- Work required
Set down, exactly as written, the line containing "Política de privacidade" and all the lines that follow it to the end of the entries below, omitting every picture.
___ Dataset content ___
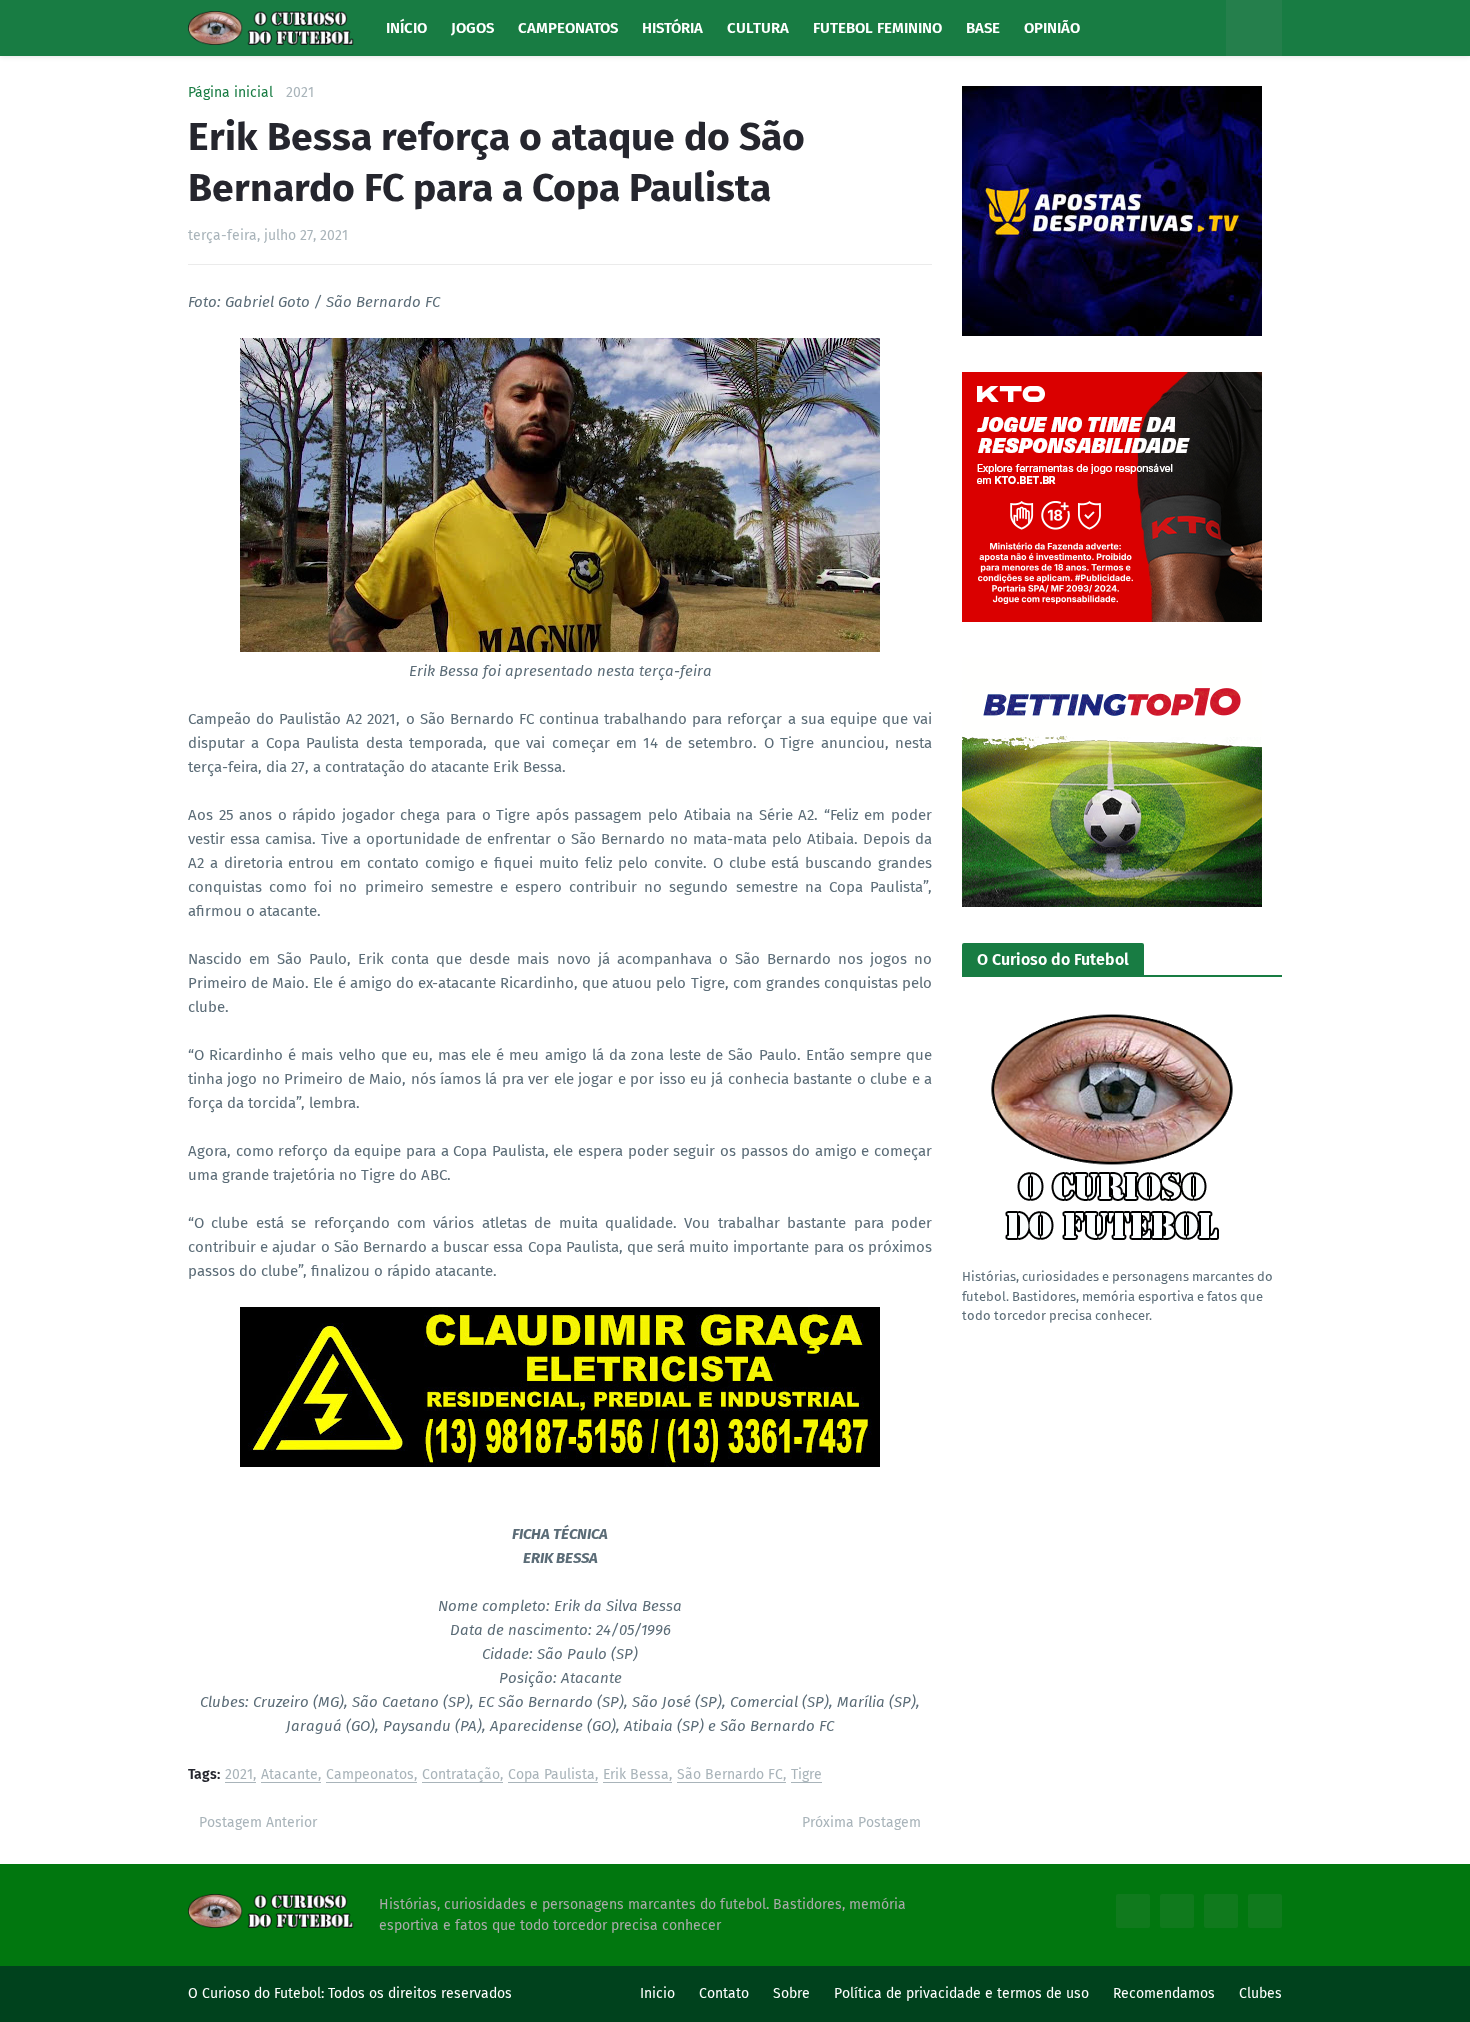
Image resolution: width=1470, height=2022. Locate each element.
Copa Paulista (551, 1775)
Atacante (289, 1775)
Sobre (791, 1993)
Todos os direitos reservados (420, 1993)
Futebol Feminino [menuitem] (877, 28)
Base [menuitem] (983, 28)
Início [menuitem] (406, 28)
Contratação (461, 1775)
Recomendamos (1164, 1993)
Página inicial (230, 93)
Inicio (657, 1993)
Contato (724, 1993)
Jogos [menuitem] (472, 28)
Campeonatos (370, 1775)
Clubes (1260, 1993)
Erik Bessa (636, 1775)
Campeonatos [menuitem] (568, 28)
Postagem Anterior (258, 1822)
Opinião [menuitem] (1052, 28)
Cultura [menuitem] (758, 28)
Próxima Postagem (861, 1822)
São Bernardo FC (730, 1775)
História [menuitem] (672, 28)
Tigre (806, 1775)
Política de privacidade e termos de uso (961, 1993)
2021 (300, 93)
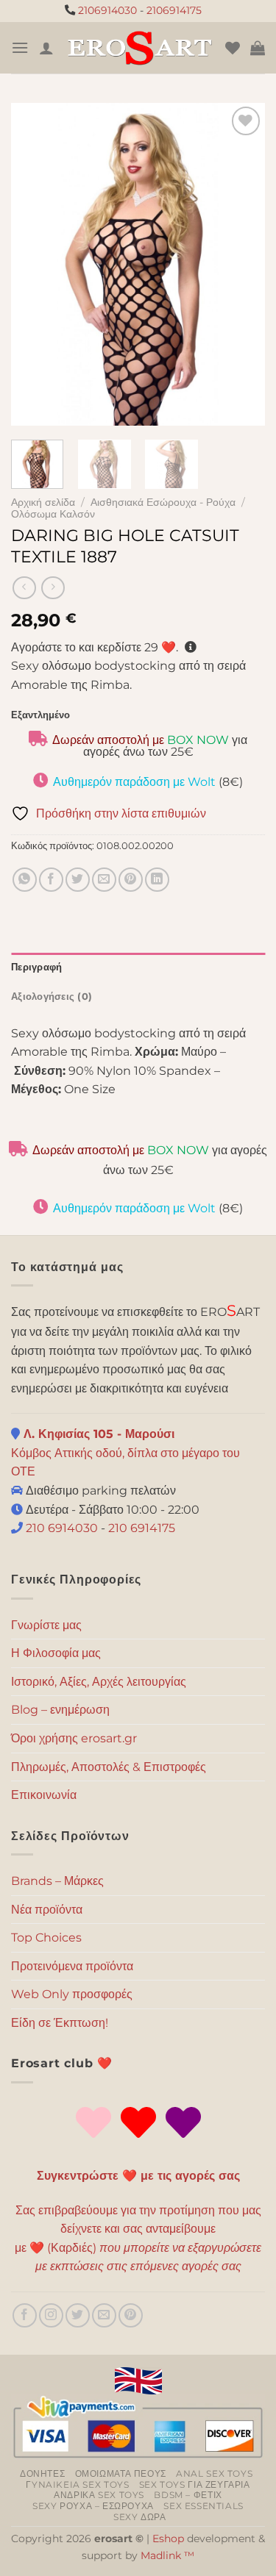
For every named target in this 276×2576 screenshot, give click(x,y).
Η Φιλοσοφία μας (56, 1653)
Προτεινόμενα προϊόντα (72, 1966)
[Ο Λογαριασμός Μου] (46, 48)
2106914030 (107, 10)
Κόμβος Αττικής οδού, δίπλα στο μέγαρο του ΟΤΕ (125, 1452)
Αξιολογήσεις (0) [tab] (51, 996)
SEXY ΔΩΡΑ (139, 2516)
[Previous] (34, 264)
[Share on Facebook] (51, 879)
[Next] (241, 264)
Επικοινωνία (44, 1795)
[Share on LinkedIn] (157, 879)
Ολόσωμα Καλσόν (53, 514)
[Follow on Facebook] (25, 2315)
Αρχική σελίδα (43, 502)
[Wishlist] (232, 48)
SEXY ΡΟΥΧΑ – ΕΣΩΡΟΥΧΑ (93, 2505)
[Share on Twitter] (78, 879)
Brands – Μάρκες (57, 1881)
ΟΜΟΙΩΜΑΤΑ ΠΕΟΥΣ (120, 2473)
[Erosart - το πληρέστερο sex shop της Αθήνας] (139, 47)
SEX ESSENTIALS (203, 2505)
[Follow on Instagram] (51, 2315)
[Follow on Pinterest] (130, 2315)
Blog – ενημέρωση (60, 1710)
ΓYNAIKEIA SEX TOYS (77, 2484)
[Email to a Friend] (104, 879)
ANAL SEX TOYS (214, 2473)
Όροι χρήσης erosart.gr (74, 1738)
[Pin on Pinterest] (130, 879)
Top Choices (46, 1937)
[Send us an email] (104, 2315)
___
- Response to this exercise
Política de privacidade e termos de uso (961, 1993)
2021 (300, 93)
For every named target in this 276×2576 screenshot, give click(x,y).
Η Φιλοσοφία μας (56, 1653)
Προτεινόμενα προϊόντα (72, 1966)
[Ο Λογαριασμός Μου] (46, 48)
2106914030 (107, 10)
Κόμβος Αττικής οδού, δίπλα στο μέγαρο του ΟΤΕ (125, 1452)
Αξιολογήσεις (0) [tab] (51, 996)
SEXY ΔΩΡΑ (139, 2516)
[Previous] (34, 264)
[Share on Facebook] (51, 879)
[Next] (241, 264)
Επικοινωνία (44, 1795)
[Share on LinkedIn] (157, 879)
Ολόσωμα Καλσόν (53, 514)
[Follow on Facebook] (25, 2315)
Αρχική σελίδα (43, 502)
[Wishlist] (232, 48)
SEXY ΡΟΥΧΑ – ΕΣΩΡΟΥΧΑ (93, 2505)
[Share on Twitter] (78, 879)
Brands – Μάρκες (57, 1881)
ΟΜΟΙΩΜΑΤΑ ΠΕΟΥΣ (120, 2473)
[Erosart - το πληρέστερο sex shop της Αθήνας] (139, 47)
SEX ESSENTIALS (203, 2505)
[Follow on Instagram] (51, 2315)
[Follow on Pinterest] (130, 2315)
Blog – ενημέρωση (60, 1710)
ΓYNAIKEIA SEX TOYS (77, 2484)
[Email to a Friend] (104, 879)
ANAL SEX TOYS (214, 2473)
Όροι χρήσης erosart.gr (74, 1738)
[Pin on Pinterest] (130, 879)
Top Choices (46, 1937)
[Send us an email] (104, 2315)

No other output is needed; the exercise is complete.